Amateur Rocket Builders Beware

Gregory Lyzenga displays a collection of his model rockets Wednesday, March 5, 2003, in Alta Dena, Calif. Under new provisions set to go into effect May 24 under the Homeland Security Act, the Bureau of Alcohol, Tobacco, Firearms and Explosives would place further restrictions on the fuel that powers high-powered model rockets. Curtailed shipping of fuel could lead to a de facto ban on motor sales, said Lyzenga, a geophysics researcher at NASA's Jet Propulsion Laboratory. CBS/AP

Hobbyists who build and launch high-powered model rockets soon could be subjected to federal background checks, fingerprinting and storage area inspections.

Under new provisions set to go into effect May 24 under the Homeland Security Act, the Bureau of Alcohol, Tobacco, Firearms and Explosives would place further restrictions on the fuel that powers the rockets.

"You can't even estimate the devastating effect this is going to have on the hobby," said Bruce Kelly, the publisher of High Power Rocketry, a hobbyist's magazine.

Hobbyists have won the support of Sen. Mike Enzi, R-Wyo., who is drafting legislation to free rocketeers from the rules. His spokesman dismissed government claims that the regulations would better track explosives while not being "overly burdensome" to buyers.

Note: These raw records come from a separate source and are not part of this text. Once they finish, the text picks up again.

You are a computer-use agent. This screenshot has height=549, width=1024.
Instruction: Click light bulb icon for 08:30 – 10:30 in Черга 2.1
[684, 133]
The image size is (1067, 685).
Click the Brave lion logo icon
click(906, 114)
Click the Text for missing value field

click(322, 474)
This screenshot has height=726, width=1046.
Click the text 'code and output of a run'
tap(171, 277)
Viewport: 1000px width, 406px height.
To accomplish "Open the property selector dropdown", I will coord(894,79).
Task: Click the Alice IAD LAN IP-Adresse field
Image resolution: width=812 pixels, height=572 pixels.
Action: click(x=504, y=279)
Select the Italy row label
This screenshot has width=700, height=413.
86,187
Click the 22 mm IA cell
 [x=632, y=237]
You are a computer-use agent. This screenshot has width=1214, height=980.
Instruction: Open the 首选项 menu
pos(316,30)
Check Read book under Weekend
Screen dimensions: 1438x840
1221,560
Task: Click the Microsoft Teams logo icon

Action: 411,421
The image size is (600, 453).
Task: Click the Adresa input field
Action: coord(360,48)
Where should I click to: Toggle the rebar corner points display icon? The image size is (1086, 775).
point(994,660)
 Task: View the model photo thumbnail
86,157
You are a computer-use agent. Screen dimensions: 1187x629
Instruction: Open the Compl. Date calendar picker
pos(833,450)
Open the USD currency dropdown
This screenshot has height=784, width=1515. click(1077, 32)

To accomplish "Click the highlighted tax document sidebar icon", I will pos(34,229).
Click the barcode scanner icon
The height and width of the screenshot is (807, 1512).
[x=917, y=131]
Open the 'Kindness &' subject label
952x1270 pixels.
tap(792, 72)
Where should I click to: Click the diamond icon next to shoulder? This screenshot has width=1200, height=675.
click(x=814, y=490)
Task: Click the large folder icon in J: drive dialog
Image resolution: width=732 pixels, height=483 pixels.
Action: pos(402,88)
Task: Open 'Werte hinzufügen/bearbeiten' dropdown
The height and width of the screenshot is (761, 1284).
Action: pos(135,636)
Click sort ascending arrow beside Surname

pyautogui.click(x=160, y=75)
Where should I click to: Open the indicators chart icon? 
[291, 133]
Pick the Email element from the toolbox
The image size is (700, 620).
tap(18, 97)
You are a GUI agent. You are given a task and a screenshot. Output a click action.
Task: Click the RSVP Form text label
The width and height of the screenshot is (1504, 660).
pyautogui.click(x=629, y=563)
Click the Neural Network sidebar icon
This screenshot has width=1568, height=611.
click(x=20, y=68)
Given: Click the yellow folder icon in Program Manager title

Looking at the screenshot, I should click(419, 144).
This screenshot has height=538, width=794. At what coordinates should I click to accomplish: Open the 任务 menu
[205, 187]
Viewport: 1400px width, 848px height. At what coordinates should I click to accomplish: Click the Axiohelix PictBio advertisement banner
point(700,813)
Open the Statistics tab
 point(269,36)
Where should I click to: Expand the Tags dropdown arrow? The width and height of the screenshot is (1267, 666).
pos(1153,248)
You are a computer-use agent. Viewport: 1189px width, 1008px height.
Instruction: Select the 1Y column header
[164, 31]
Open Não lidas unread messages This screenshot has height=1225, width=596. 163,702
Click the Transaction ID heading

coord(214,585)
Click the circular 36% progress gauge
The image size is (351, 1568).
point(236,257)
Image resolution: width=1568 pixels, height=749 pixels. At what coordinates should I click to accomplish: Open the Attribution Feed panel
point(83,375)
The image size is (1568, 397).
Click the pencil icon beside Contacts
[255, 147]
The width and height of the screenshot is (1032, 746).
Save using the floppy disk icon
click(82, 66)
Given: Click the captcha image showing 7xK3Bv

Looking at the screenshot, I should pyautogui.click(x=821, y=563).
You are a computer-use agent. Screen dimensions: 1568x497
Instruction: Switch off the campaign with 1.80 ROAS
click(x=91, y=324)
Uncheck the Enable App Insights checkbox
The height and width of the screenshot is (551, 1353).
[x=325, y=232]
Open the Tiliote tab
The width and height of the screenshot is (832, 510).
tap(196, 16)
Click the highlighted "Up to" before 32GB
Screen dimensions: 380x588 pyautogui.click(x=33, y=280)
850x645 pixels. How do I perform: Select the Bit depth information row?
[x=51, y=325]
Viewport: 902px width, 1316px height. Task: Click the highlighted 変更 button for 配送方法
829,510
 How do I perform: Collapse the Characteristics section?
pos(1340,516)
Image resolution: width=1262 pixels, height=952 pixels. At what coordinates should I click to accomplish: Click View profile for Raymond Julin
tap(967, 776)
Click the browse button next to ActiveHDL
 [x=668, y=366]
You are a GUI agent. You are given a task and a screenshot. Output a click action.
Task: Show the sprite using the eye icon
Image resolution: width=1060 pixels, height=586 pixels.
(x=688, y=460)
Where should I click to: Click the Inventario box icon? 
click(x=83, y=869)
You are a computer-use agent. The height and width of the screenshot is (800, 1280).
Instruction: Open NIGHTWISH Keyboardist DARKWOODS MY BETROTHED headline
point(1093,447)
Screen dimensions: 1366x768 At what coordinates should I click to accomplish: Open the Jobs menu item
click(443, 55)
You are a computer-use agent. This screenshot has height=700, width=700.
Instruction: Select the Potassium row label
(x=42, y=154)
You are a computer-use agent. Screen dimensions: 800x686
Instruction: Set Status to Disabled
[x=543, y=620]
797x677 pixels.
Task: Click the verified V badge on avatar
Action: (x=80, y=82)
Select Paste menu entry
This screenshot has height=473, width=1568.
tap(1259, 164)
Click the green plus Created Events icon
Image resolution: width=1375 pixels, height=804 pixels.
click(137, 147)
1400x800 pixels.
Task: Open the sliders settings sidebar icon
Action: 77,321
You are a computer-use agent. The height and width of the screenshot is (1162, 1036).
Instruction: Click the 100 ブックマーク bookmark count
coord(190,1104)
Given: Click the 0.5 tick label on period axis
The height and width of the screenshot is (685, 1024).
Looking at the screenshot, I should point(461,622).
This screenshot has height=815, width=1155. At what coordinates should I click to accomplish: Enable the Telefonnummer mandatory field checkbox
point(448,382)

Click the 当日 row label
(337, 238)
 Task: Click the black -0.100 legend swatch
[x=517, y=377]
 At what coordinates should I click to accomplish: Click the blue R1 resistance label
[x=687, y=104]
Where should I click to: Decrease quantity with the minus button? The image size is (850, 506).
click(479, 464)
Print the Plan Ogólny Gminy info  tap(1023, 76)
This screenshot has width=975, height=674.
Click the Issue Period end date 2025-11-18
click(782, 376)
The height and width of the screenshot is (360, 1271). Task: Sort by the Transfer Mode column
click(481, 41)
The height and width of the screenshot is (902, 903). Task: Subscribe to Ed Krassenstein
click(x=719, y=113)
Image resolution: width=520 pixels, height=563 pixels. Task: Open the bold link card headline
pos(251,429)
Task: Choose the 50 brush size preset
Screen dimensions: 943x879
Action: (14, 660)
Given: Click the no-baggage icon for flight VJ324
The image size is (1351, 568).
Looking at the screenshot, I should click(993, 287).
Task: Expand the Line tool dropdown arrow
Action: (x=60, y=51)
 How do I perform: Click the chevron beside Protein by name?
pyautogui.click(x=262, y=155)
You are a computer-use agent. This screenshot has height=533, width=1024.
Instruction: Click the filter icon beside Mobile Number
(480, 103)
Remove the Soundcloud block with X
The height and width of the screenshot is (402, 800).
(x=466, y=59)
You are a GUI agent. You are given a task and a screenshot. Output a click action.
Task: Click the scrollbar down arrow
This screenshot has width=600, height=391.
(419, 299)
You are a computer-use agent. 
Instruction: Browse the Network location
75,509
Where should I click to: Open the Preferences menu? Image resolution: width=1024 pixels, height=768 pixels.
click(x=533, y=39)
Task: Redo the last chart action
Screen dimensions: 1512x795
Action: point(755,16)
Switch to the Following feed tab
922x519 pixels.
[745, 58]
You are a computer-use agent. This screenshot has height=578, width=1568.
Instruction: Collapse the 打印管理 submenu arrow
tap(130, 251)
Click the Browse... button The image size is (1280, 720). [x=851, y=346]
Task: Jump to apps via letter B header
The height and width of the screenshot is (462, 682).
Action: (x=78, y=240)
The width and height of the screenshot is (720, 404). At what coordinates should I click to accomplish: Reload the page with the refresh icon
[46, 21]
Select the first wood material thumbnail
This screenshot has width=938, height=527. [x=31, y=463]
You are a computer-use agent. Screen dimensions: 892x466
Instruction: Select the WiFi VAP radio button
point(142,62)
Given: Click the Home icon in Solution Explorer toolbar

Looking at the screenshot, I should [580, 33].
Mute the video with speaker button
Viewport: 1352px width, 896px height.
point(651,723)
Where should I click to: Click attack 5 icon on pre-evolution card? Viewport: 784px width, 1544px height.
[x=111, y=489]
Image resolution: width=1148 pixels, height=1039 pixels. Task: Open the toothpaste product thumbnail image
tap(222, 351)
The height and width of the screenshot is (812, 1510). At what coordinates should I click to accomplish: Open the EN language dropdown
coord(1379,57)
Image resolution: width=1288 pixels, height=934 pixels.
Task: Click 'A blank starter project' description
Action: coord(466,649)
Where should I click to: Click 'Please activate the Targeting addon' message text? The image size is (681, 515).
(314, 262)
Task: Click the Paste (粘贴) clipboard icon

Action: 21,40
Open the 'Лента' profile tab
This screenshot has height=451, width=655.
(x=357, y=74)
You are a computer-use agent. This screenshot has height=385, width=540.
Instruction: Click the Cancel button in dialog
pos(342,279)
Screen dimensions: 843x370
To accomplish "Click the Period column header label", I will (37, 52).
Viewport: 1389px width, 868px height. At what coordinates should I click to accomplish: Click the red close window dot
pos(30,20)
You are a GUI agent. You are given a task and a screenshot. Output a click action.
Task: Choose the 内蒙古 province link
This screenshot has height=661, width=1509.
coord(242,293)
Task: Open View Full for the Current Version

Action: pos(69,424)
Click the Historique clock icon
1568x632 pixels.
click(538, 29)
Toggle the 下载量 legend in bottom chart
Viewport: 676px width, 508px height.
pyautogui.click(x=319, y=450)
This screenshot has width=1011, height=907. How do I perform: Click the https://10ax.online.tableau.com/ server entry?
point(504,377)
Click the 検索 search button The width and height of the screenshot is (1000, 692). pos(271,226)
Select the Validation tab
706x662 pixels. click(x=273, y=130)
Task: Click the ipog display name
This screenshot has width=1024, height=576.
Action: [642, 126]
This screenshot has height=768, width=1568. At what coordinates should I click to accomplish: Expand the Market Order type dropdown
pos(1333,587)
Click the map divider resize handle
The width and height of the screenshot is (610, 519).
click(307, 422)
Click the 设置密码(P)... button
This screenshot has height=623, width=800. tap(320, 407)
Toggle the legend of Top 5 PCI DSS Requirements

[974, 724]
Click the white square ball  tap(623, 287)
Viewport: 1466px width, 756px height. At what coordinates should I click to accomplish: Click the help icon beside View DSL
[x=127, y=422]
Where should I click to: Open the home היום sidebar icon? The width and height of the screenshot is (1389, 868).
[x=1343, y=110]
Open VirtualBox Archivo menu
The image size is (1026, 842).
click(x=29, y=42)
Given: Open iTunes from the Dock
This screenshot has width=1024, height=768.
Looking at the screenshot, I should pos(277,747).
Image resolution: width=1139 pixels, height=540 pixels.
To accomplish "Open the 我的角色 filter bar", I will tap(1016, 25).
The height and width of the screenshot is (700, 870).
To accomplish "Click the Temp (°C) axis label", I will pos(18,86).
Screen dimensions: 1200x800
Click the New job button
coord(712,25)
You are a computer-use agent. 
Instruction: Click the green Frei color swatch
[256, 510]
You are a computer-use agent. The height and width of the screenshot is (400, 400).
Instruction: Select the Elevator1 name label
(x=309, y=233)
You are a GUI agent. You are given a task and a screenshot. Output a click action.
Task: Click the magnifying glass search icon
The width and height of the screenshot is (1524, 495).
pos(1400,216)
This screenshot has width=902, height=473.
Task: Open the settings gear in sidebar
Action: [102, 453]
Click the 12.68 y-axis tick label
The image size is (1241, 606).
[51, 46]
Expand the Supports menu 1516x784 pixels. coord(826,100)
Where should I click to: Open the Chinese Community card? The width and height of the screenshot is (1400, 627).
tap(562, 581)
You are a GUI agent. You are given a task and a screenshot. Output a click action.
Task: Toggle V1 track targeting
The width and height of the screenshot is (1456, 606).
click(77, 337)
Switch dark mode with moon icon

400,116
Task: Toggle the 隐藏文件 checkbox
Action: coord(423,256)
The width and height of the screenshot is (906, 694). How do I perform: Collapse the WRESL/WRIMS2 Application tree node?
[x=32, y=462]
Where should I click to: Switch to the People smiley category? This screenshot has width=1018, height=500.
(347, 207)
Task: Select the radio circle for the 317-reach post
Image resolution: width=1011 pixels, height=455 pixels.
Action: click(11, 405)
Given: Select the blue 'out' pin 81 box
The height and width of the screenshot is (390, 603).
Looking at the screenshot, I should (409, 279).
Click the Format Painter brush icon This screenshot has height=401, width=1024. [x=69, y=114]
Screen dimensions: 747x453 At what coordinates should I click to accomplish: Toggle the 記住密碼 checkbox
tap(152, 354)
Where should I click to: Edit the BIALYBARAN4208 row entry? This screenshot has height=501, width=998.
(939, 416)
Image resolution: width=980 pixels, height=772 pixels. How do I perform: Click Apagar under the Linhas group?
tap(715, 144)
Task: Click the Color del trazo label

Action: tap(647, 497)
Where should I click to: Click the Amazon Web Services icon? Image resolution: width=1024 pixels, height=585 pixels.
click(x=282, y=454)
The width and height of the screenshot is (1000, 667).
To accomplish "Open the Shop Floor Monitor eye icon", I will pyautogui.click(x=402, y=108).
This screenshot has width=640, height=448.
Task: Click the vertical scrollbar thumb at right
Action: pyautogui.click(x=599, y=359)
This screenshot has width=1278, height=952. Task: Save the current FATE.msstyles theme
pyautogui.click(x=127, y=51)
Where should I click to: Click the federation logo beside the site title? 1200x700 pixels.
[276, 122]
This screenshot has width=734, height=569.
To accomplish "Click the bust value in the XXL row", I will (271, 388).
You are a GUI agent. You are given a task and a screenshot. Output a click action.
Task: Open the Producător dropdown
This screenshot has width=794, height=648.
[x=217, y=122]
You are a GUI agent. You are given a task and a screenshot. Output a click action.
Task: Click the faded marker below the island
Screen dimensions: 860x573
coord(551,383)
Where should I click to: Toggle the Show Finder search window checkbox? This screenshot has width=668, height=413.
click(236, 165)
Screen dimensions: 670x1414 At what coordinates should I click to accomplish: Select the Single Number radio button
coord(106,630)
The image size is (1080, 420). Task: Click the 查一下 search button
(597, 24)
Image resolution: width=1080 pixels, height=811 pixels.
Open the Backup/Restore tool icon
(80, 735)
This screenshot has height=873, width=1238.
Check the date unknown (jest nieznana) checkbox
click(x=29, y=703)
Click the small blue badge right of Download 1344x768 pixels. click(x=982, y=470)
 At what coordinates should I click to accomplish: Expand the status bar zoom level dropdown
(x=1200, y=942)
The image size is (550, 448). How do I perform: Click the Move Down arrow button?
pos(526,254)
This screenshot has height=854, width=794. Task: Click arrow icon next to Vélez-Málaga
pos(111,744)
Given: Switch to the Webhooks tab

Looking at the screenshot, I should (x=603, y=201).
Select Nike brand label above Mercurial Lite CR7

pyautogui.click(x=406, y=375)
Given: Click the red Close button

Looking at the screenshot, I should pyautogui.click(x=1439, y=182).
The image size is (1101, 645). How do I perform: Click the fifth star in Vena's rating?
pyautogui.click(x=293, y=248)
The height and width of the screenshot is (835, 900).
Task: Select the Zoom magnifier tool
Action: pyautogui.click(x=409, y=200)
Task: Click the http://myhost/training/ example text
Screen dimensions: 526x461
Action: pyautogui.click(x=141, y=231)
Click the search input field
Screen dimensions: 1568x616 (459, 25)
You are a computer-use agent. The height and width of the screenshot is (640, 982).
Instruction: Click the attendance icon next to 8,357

Sport rocketry attracts thousands of hobbyists across the country. The rockets can stand taller than an adult, soar miles into the sky and are designed to land intact nearby.

The new rules will require buyers of the rocket fuel, APCP, to submit their fingerprints and photographs to ATF. The bureau will check applicants' backgrounds to see if they are among those banned from possessing explosives - felons, for example.

ATF also will inspect the areas where permit holders store explosives at least once every three years. It will not examine records those people keep, ATF specialist Chad Yoder said.

Currently, permits are required only if a person is receiving the fuel from across state lines.

Enzi says the rules will discourage people from taking up the hobby. The senator and some hobbyists maintain that the regulations also will threaten some educational programs.

The ATF says the most commonly used model-rocket motors, which are smaller and typically use a weaker fuel, do not require permits and will not be affected.

"The Safe Explosives Act has not, does not and will not affect that exemption," said Gail Davis, chief of the ATF's public safety branch.

Hobbyists also fear restrictions on how explosive material can be shipped will hamper businesses that make and sell rocket motors.

Curtailed shipping could lead to a de facto ban on motor sales, said Gregory Lyzenga, a model-rocket enthusiast and geophysics researcher at NASA's Jet Propulsion Laboratory.

"It's not as though there's been a law passed saying 'model rocketry is illegal,' but it's just that the materials are unavailable," Lyzenga said.

Rocketeers are suing ATF in federal court in Washington to force it to change its classification of APCP as an explosive. They say APCP burns and does not blow up. A decision is pending.

"The gasoline in the tank of your car would make a better bomb," Lyzenga said. "If I was looking for what I thought was a serious danger to public safety, I certainly would not start here."